PASSAGE SHOWN:
■ ■ ■

FOR IMMEDIATE RELEASE
Contact: Lea Howe
D.C. Public Schools To Become First on East Coast to Adopt Good Food Purchasing Program
Bill Aims to Improve School Meal Nutrition and Quality, Boost Local Economy
WASHINGTON (December 4, 2018)—The Council of the District of Columbia voted unanimously today to ensure long-term commitment to implementing the Good Food Purchasing Program as part of a larger bill, The Healthy Students Amendment Act, that aims to improve student health and wellness. D.C. Public Schools will be the nation’s fifth to commit to the Program, which emphasizes five value areas: local economies, nutrition, a valued workforce, animal welfare and environmental sustainability. The measure is the culmination of a year-long effort by a diverse coalition of parents, D.C. Food and Nutrition Services, labor unions, local business leaders and community groups working to ensure that D.C. students have access to healthy, high quality meals every day.
“With the Good Food Purchasing Program, we have a huge opportunity to use our tax dollars to ensure that our children have nutritious and culturally appropriate options while also supporting good jobs and building up our local economy,” said LaTòn Dicks, DCPS School Food Advisory Board Member and grandparent of a DCPS student. “DCPS’ food purchasing can have ripple effects that improve our regional food system at the same time that we improve the quality of meals for the nearly 33,000 students the District feeds every day.”
DCPS is the first school district on the East Coast to adopt the Good Food Purchasing Program and hopes to build on the success of the Los Angeles Unified School District (LAUSD). Since 2012, LAUSD has directed $30 million annually to local food purchases, providing 45 million annual servings of locally, sustainably-produced bread, and creating more than 220 well-paying food chain jobs. In addition to LA, the Program has been officially adopted by eight institutions in San Francisco, Oakland, and Chicago, impacting over $525 million public dollars every year.

■ ■ ■

INFORMATION SHOWN:
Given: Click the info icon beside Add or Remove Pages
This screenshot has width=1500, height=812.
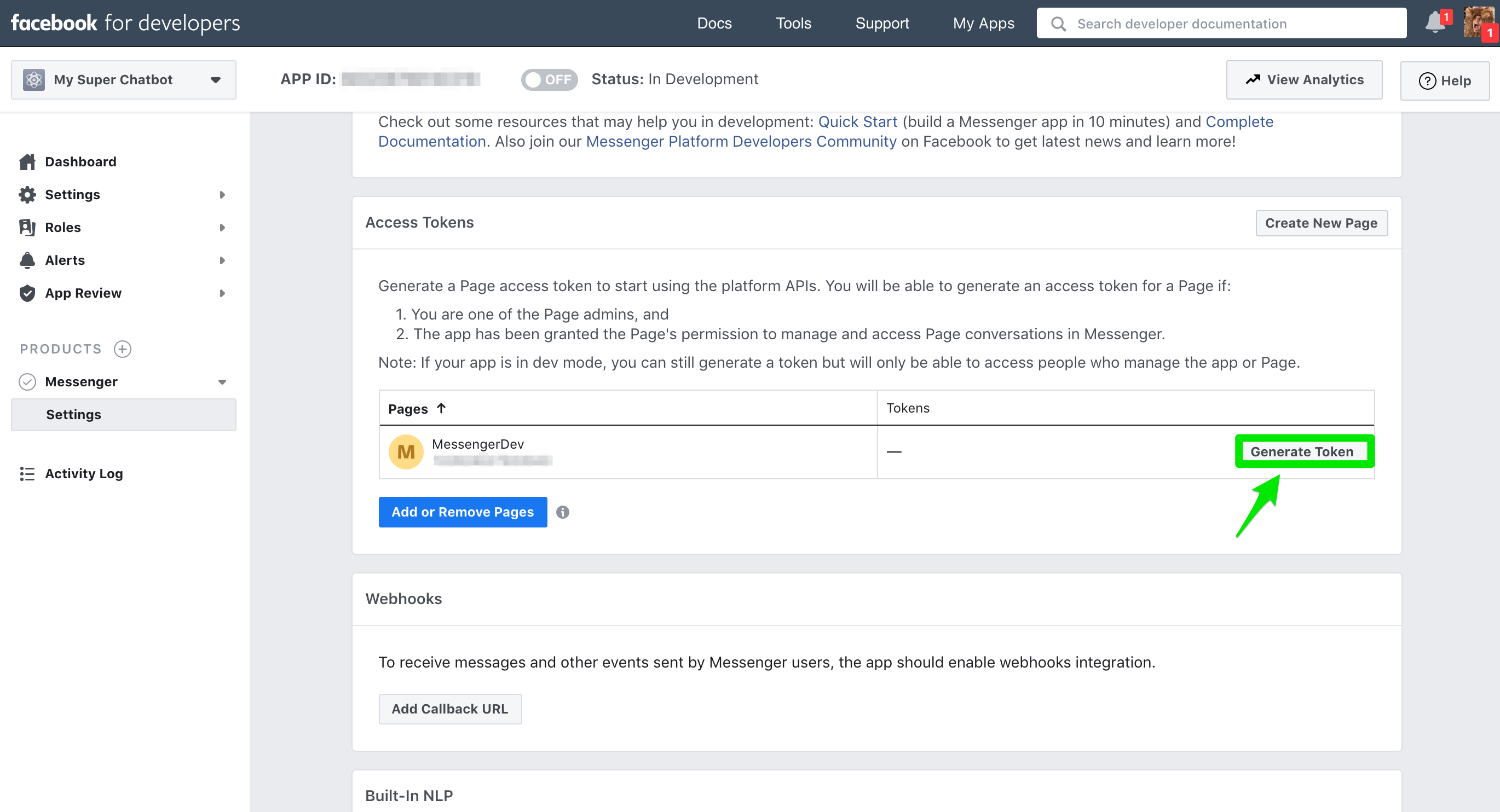Looking at the screenshot, I should 562,512.
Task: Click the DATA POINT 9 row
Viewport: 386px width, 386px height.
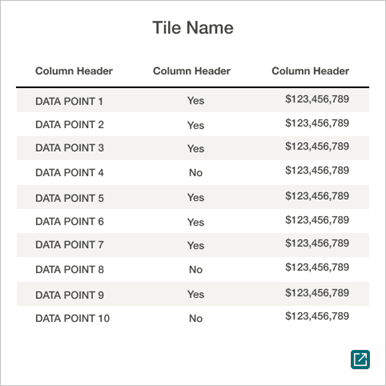Action: 193,294

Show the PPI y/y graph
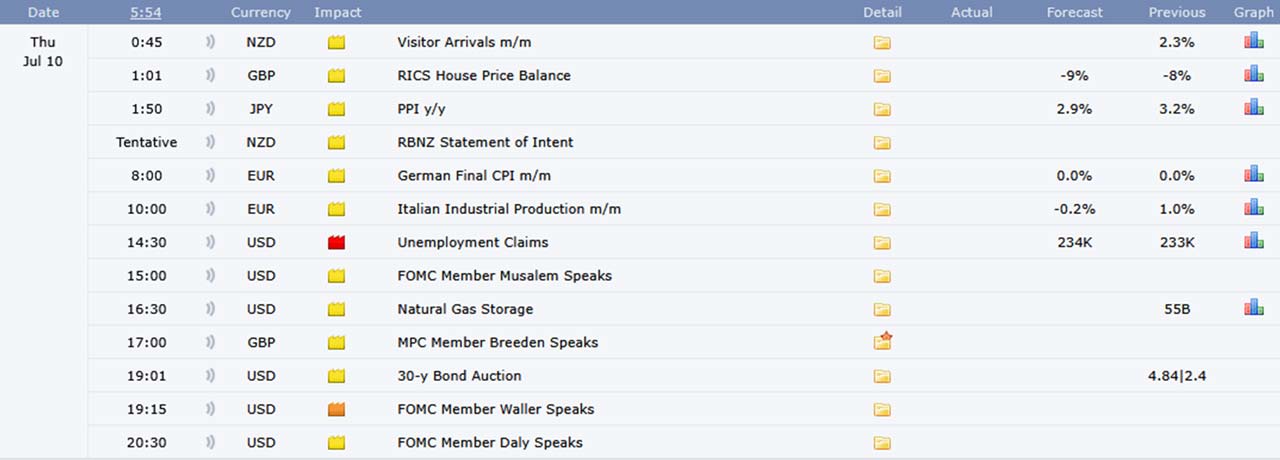coord(1253,108)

■ ■ ■

YOUR TASK:
After the lines, carry on the press release about D.C. Public Schools adopting the Good Food Purchasing Program, picking up right after its last paragraph.

ANSWER TO THE EXERCISE:
“As a mission-driven nonprofit that’s serving healthy, locally-sourced school meals at 12 D.C. Public Schools, providing culinary job training to unemployed adults, and creating living wage jobs right here in D.C., we share the core values of GFPP,” said DC Central Kitchen’s Director of Procurement and Sustainability Amy Bachman, who managed the organization’s GFPP baseline assessment. “Our city’s school nutrition programs have come a long way since the landmark Healthy Schools Act of 2010, and we’re pleased that our long-standing partnership with DCPS can now leverage this national framework for continued progress.”
DCPS is scheduled to complete a baseline assessment of its current food purchasing practices by the end of this year. This baseline, combined with input from parents and other community stakeholders, will inform goals for the following year.
DCPS Food Service Director Rob Jaber has recognized the importance of promoting the value categories of the Good Food Purchasing Program and is excited at the prospect of how the program will impact D.C. while influencing the supply chain throughout the east coast: “Our participation in the program is a solid first step, and we’re thrilled that we can harness the buying power of our nearly 10 million meals to better serve our workforce, our community and most importantly, our students.”
“We applaud the D.C. Council and DCPS Food and Nutrition Services for working to bring this groundbreaking program to the District. We are fortunate to have a Food Service Director who is responsive to community feedback about DCPS’ school meal programs and has embraced the Good Food Purchasing Program as a tool to improve food quality,” said Lea Howe, Director of School Food Initiatives at DC Greens, which leads the coalition of community groups, parents, labor unions and local farmers and businesses that ushered in this measure. DC Greens and DCPS Food and Nutrition Services co-convene a School Food Advisory Board that consists of hundreds of D.C. public school community members who provide feedback and suggest solutions to what they have identified as the top issues in school food.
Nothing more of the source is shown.